First, a reminder about “scriptural foundation”: To speak of the Catholic faith as “based” in Scripture is pure anachronism. The Church herself wrote the New Testament, and canonized the Old Testament. The Church had been expanding throughout the world for more than three centuries before she established the canon of Scripture. In the New Testament, the Church enshrined key elements of the Gospel, but not its entirety. Read again John 21:25. The Catholic faith, therefore, cannot be “based” in Scripture, but it is reflected in Scripture.
We are all born with original sin; what the Council of Trent called “death of the soul.” That is the reason the Church baptizes even infants who have no personal sins. We want our newborns to be incorporated into the Mystical Body of Christ at the earliest possible time. The fact that grace is purely a gift is most clearly demonstrated in baptizing infants.
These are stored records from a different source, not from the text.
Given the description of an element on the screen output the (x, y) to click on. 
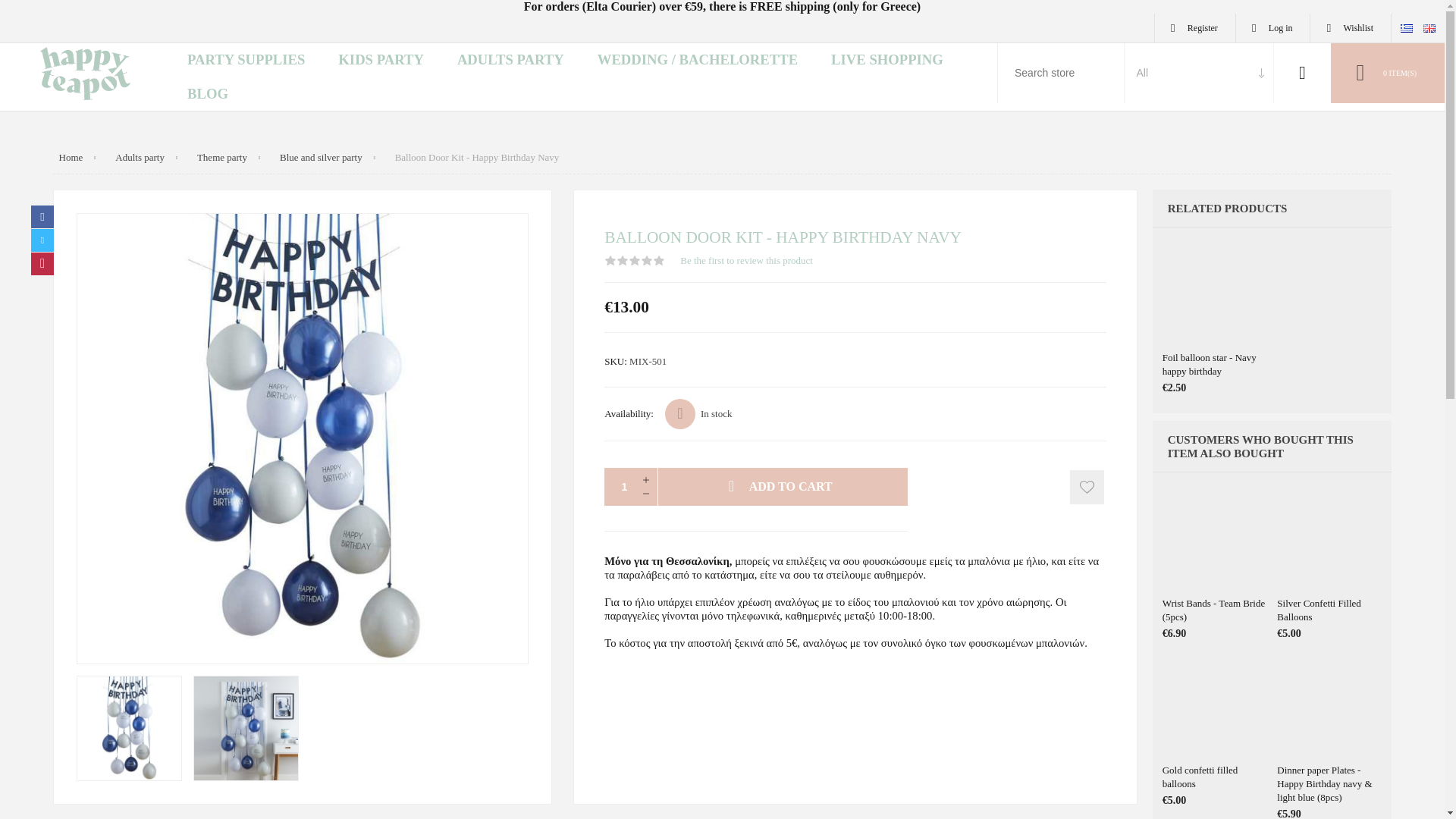
Greek (1406, 28)
English (1429, 28)
Register (1194, 27)
PARTY SUPPLIES (245, 59)
Log in (1273, 27)
Wishlist (1350, 27)
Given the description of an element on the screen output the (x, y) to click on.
Consider this: When a child is born of American parents, the child receives a great gift, American citizenship. In order to exercise that gift the child will need instruction for mature citizenship. But never will the child be more of a citizen than at the moment of birth. By analogy we can say that the infant becomes a Christian at the moment of baptism. Yet that infant will need nurture for the rest of his or her life to grow in sanctity. The Acts of the Apostles refers to baptism of households (see 16:15), which presumably included young children, even infants. Beginning in the second century, there is clear testimony to infant baptism as an immemorial tradition of the Church.